Star gazing takes on new meaning in New Mexico as the state’s film industry continues to grow. You might spot stars like Johnny Depp, Lou Diamond Phillips, Arnold Schwarzenegger and Juliet Lopez in Albuquerque since production on their latest films and television series is now underway. While snapping photos of Hollywood celebrities may seem harmless, what you do with those photos may not be.
The issue of “right of publicity” often pits the private rights of individuals against First Amendment free speech and free press rights. The right of publicity protects celebrities, athletes and public figures from commercial exploitation of their name or likeness. While case law and statutes are not yet well-defined in New Mexico, business owners need to be aware of publicity rights to avoid legal trouble.
Celebrities invest a great deal of time and energy in developing and protecting their public image. Just because a big star eats at your restaurants, uses your service or buys your merchandise does not mean you have the right to turn it into a commercial endorsement without compensation.
Clothing maker American Apparel learned that lesson after Woody Allen filed a federal lawsuit. He claimed American Apparel used his image from the 1977 movie “Annie Hall” on billboards without permission. Allen asserted that the ads violated his longstanding policy of not making commercial endorsements and damaged his longstanding reputation. American Apparel argued that the use of Allen’s image in a satirical or social context was protected under the First Amendment of the Constitution. In 2009, The New York Times reported Allen accepted an out-of-court settlement of $5 million from American Apparel.
The right of publicity can also extend to facial expressions, body characteristics or associations with certain products. Several years ago, a Samsung advertising campaign used a robot, posing next to a board game, wearing a wig, gown and jewelry. A court ruled it so closely resembled Vanna White’s dress and mannerisms from the game show “Wheel of Fortune” that Samsung had violated her rights of publicity.
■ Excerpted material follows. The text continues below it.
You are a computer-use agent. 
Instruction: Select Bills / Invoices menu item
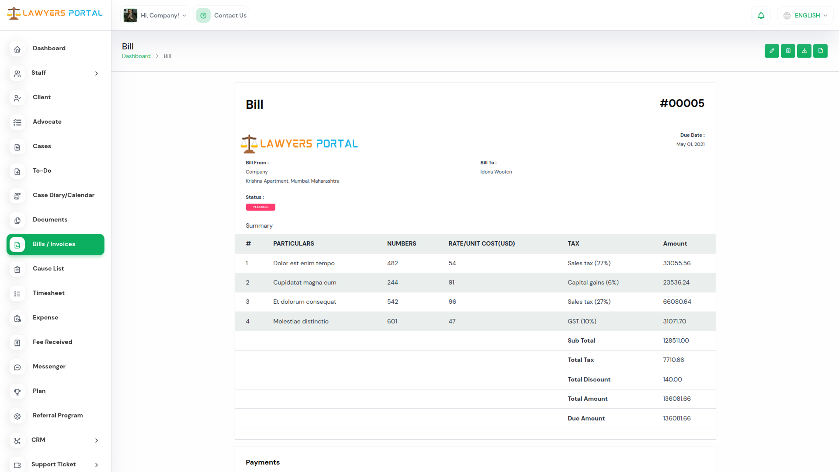click(54, 244)
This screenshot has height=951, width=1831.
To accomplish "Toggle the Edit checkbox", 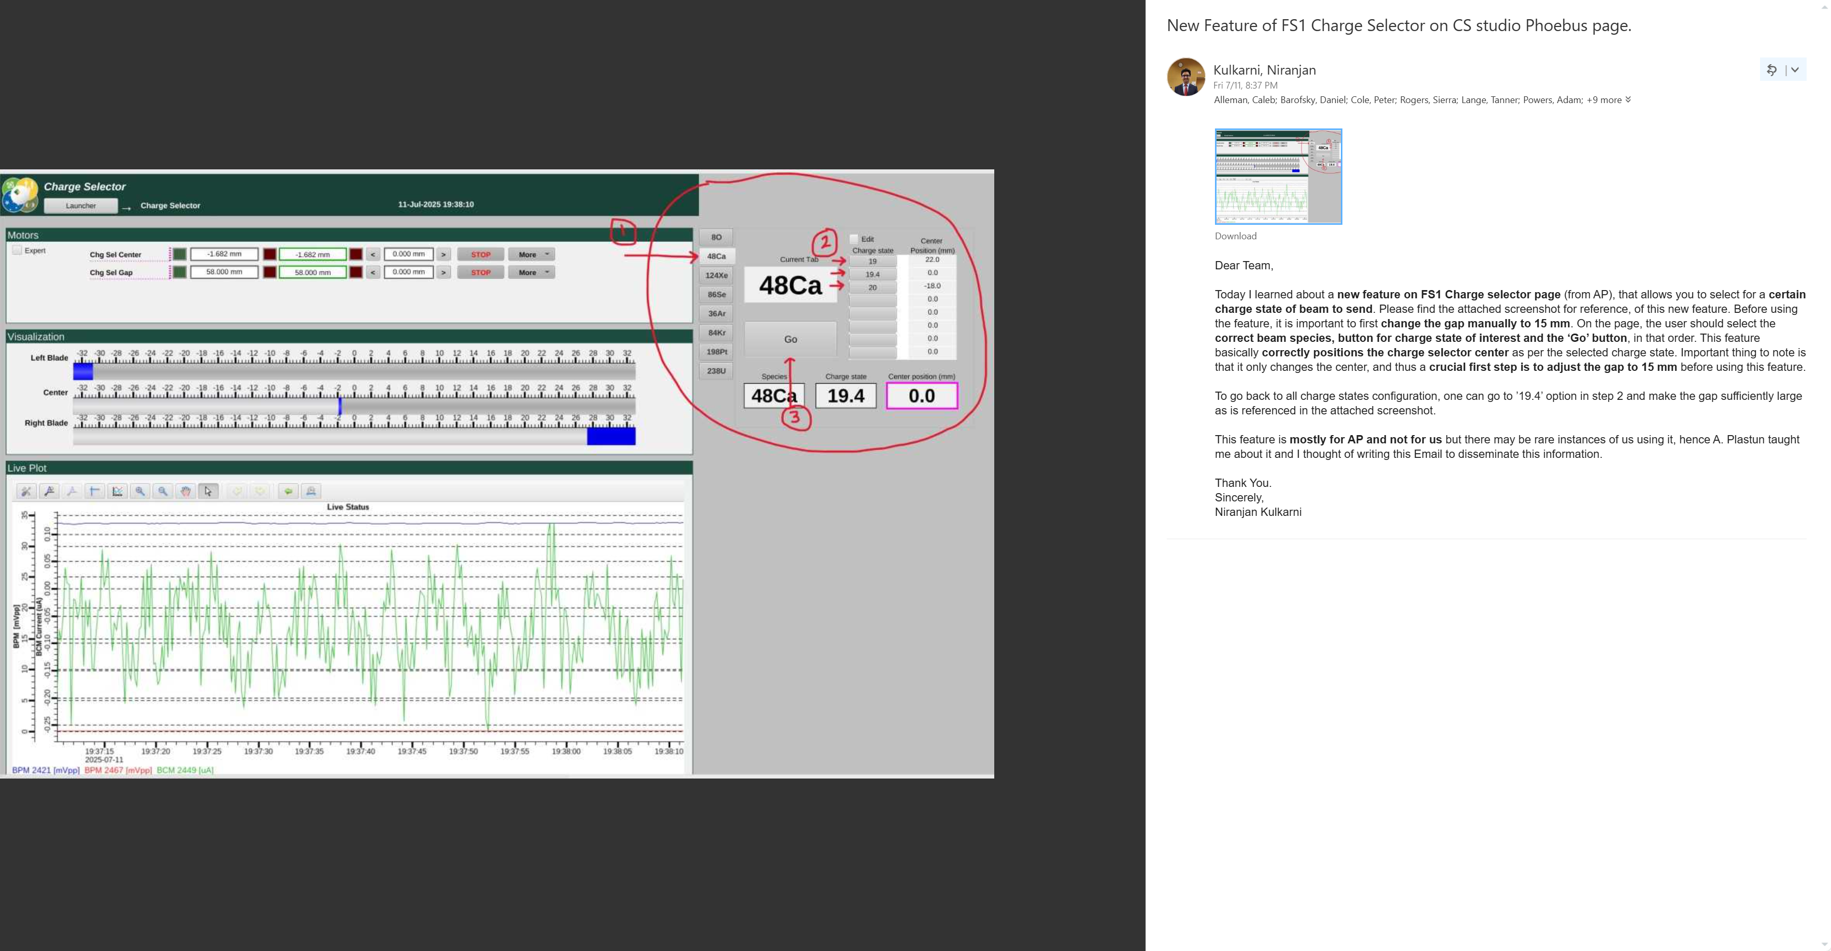I will point(854,239).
Even using a celebrity impersonator can cost companies. Many years ago, both Bette Midler and Tom Waits declined to lend their voices to advertise for Ford Motor Co. and Frito-Lay, Inc. The advertisers then found sound-alike performers who could duplicate Midler and Waits’ styles. Both celebrities sued and won.
The celebrity doesn’t have to be a household name to prevail in court. Take the case of Hugo Zacchini, a human cannonball. His act, which lasted about 15 seconds, involved being shot out of a cannon. One night, over Zacchini’s objections, a local reporter videotaped the entire performance and aired it on television while telling the audience they really needed to see the show in person to appreciate it. The Supreme Court ruled that while reporting on the act would not have violated Zacchini’s right of publicity, broadcasting the entire act posed a substantial threat to the economic value of the entire performance. While recognizing the right to report on the act, the Court’s ultimate decision weighed in favor of the right of publicity and the livelihood of the individual affected.
Sometimes you’ll see or hear impersonators on TV and radio shows. Courts have ruled that a person’s name and picture may be used in entertainment parody, but that argument can be a tough sell for a business owner. In the case of Vanna White and Samsung, the manufacturer tried to argue the use of the robot was really a parody. The court determined the difference between a “parody” and a “knock-off” was the difference between fun and profit. However, there is no clear line, and whether a particular use is commercial or communicative is very subjective and fact-specific.
For business owners, it’s better to play it safe. If you see a celebrity, be polite and happy for the business, but before using his or her name, image or likeness, be sure to get permission first.